One of my boys gave me my birthday present yesterday over dinner. Both the gesture and the gift was a surprise. He knows I love to read but his choice for me - Jonathan Livingston Seagull, is a strange one. For this book is about a seagull learning about life and flight, and a homily about self-perfection and self-sacrifice.

As I finished up a long-lost book that I have unearthed in my clean-up last week, I look at this book on my table, willing myself to pick it up. But I cannot. For I am afraid of the things that I will read about and associate with my life as I turn the pages.

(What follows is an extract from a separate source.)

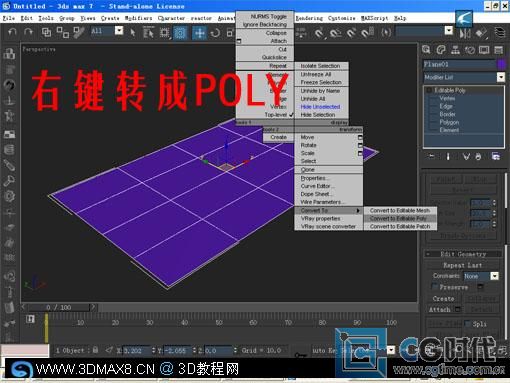Click the Repeat Last button
This screenshot has height=383, width=510.
click(x=463, y=265)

Maybe I am only feeling this way cos it's about to rain and I am feeling unwell. Maybe I am feeling this way cos I am seeing for a long time in many moons, that I am ill-equipped to live this life that I have embarked upon.

Tis a dreadful life when you're racked with a fever that turns your toes blue and a stomach ache that has you bent doubled over. AND the only people who know about are a 6 year old girl and a 4 year old boy.

Tis a dreadful life when your family is not 30 minutes away and people you call your friends are even closer, yet the thought of picking up the phone to ring for help and comfort is enough to drain whatever energy that's left of me.

Tis a dreadful life that I've built for myself. For years from now, when my children have established their own life and patterns, I'll have nothing and no one.

Have I become like Jon - in my quest to put some right to my life, be expelled from my flock? Will I be like Jon, never realising that the secret to life is by begining with knowing that I've arrived? Maybe then I would cease to live by always "leaving" first.

I think it's cos I'm ill and I have to run out in this dreadful state with the kids in tow to get to the shops for some toiletries and medication.

I think it's cos I'm bought myself 2 new oven dishes, and with no one to cook for.

I think it's cos I know I should stay home on medical leave tomorrow, but know that I will ultimately drag myself through yet another 12 hour day, grimacing with each new wave of pain that runs through my tummy.

I think it's cos I am thinking too much and never doing anything about the thoughts that come to mind, except write it down here for strangers to read.

I think I see it now. Why you thought this book appropriate. Or maybe I'm just thinking too much again.